1965 Chrysler New Yorker Deluxe
The 1965 New Yorker was maybe not the pinnacle model in the long-running big-car range from the Chrysler Corporation, but it still carried a certain amount of street credibility.
The New Yorker started out in the late 1930s as a premium model and (more or less) continued that way until its exit from the Chrysler lineup in 1996. In fact, it has the distinction of being the longest-running US car nameplate.
New Yorkers started as lavish pre and post-war Chryslers with glitzy “harmonica” grilles, engine choices including a 5.3-litre inline eight-cylinder and the availability of four-speed automatic transmission – along with, in 1951, industry-first power steering. New Yorkers sat between the likes of GM’s Buick and Ford’s Mercury models, and upper-echelon brands such as Cadillac and Lincoln.

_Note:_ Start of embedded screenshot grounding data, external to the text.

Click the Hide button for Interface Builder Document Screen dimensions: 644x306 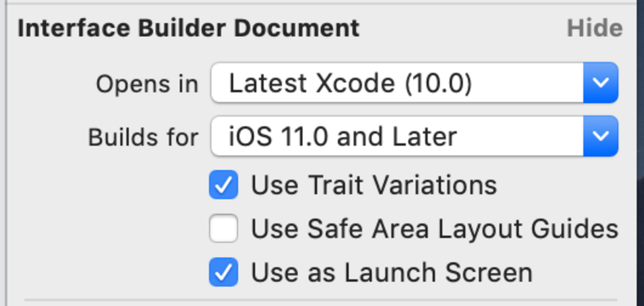point(594,29)
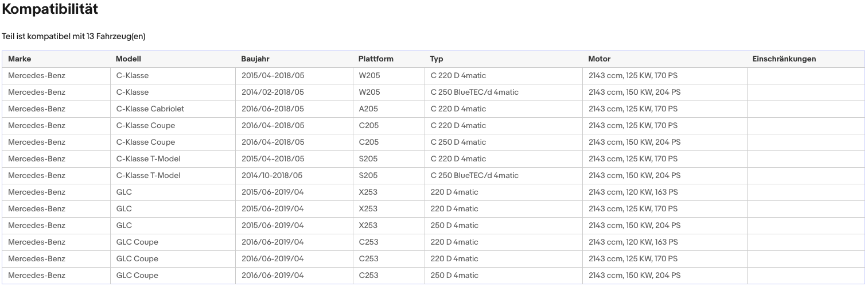The image size is (868, 286).
Task: Click the Motor column header
Action: [x=599, y=59]
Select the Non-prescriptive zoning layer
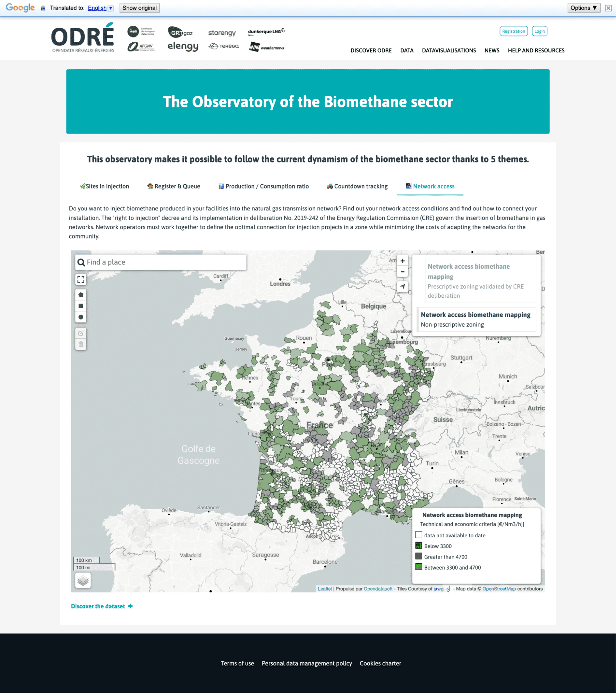Image resolution: width=616 pixels, height=693 pixels. click(x=476, y=319)
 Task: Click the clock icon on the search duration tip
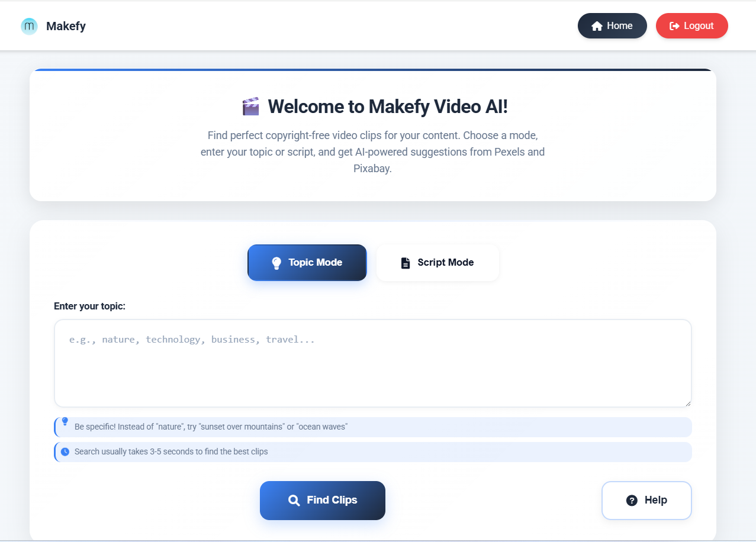pos(65,451)
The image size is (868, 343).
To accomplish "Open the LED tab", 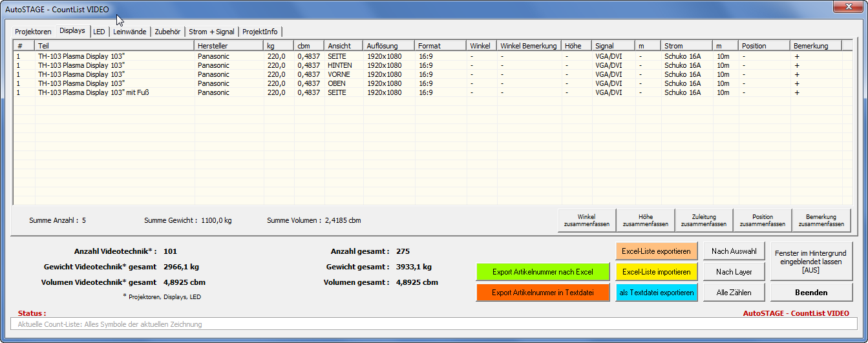I will pos(99,32).
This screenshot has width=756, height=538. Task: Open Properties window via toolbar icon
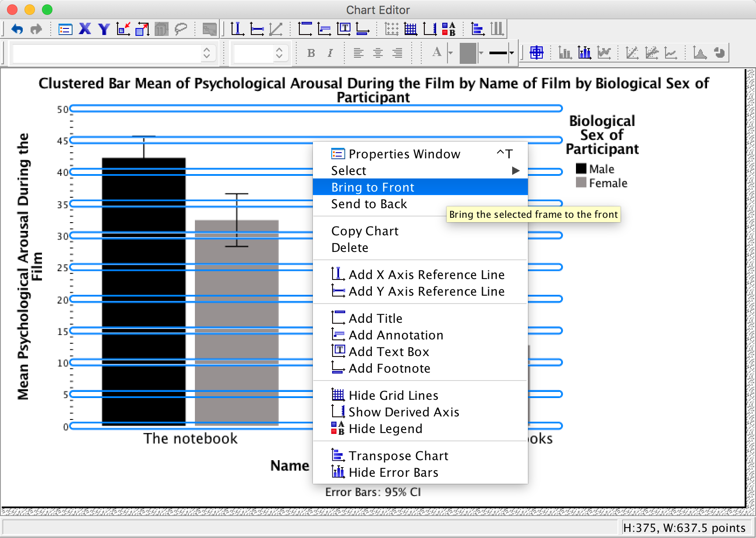pos(65,29)
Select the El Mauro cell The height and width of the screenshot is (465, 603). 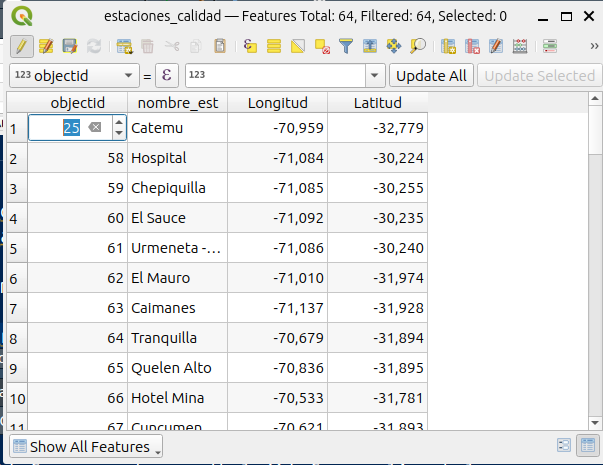click(177, 278)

The New Yorker nameplate was a little emasculated in the early 1980s when the US was caught up in a frenzy of down-sizing, but regained some of its pomp a few years later.
In the mid 1960s the New Yorker was still a full-size car, and was available as a two or four-door hardtop, or as a four-door sedan. Engine choices in the US covered 413 cubic inch and 440 cubic inch V8s, the latter appearing for the 1966 model year.

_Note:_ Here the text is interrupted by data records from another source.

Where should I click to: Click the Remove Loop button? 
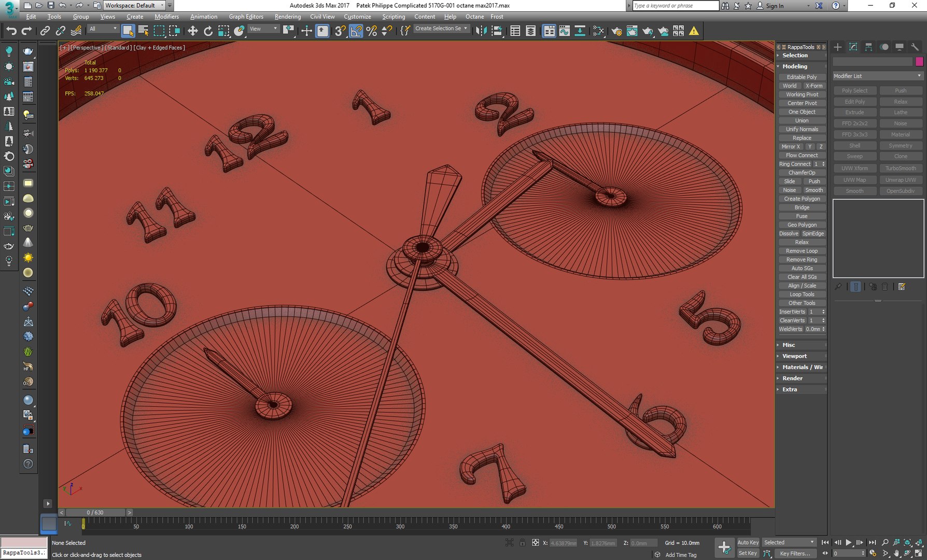[x=802, y=251]
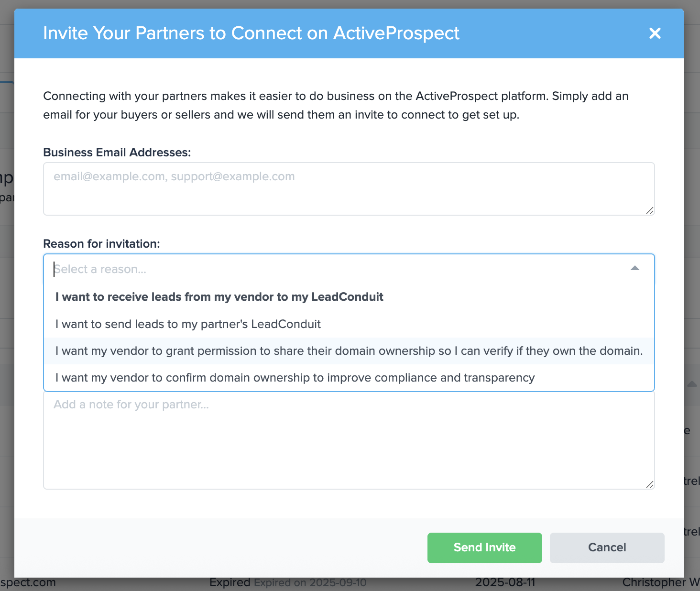Pick the 'grant permission to share domain ownership' reason
This screenshot has width=700, height=591.
coord(349,351)
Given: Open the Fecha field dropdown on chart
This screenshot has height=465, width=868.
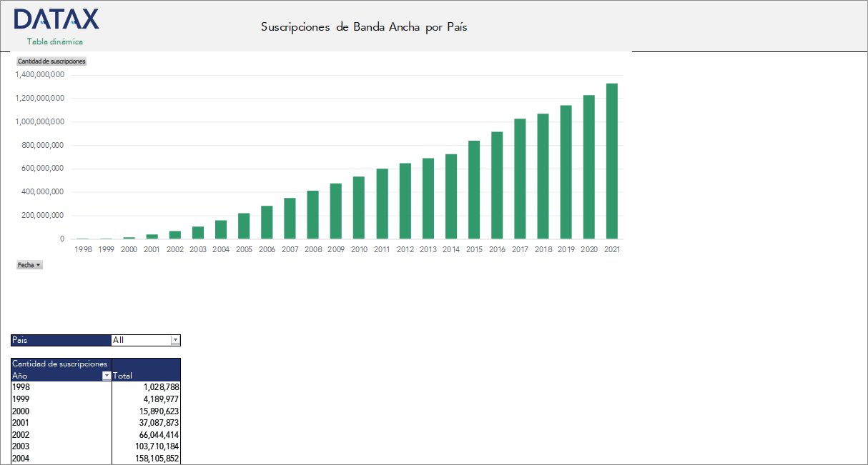Looking at the screenshot, I should (29, 265).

Unlike the iconic, finned “forward look” models from the flamboyant mid-1950s Virgil Exner era, the angular and more conventional Elwood Engel-designed 1965 New Yorkers displayed plenty of chrome and sheetmetal, but not a fin was to be seen. The 1965 New Yorker range shared its new unibody construction with other Chrysler nameplates including Dodge and Plymouth.
Wheelbase length of the 1965 car dropped from the massive 3200mm measurement of early-1960s models, but was still pretty substantial at 3100mm. Chrysler buyers still got plenty of car for their money.
The good thing about many US cars, from practically any era, is the size of the market. Plenty of low-mileage treasures are to be found hiding away in various parts of the country. Further good news is that, by and large, Australian rules allow cars of a "certain age" to be registered, in left-hand drive form, in this country.
Thus we find examples like this green/gold 1965 (not 1956 as quoted in the ad) New Yorker Deluxe Town Sedan that comes with an owner-claimed 56,000 miles, coupled with a standard of presentation you would expect.
The owner says the New Yorker “has been loved and is in truly superb condition throughout.” The photos – particularly those of the interior – do nothing to dispel the claim.
Quotes from the listing in carsales.com.au tell the story: “Everywhere you look you see barely any sign of age. The paintwork is magnificent; the interior is ‘as new.’ The engine bay is ‘as new.’ The chrome hubcaps, soft trim are all ‘as new’. This gorgeous car is equipped with power windows, power seat, power aerial and front and rear speakers, 440 cubic inch V8 and TorqueFlite transmission. The car comes with all the original paperwork, owner’s manual and Certicard, plus more.
The New Yorker presently lives in the Canberra suburb of Hackett in the ACT and is tagged (without roadworthy certificate) at $20,500. For the price of a new, entry-level small hatch, this is an awful lot of metal for the money.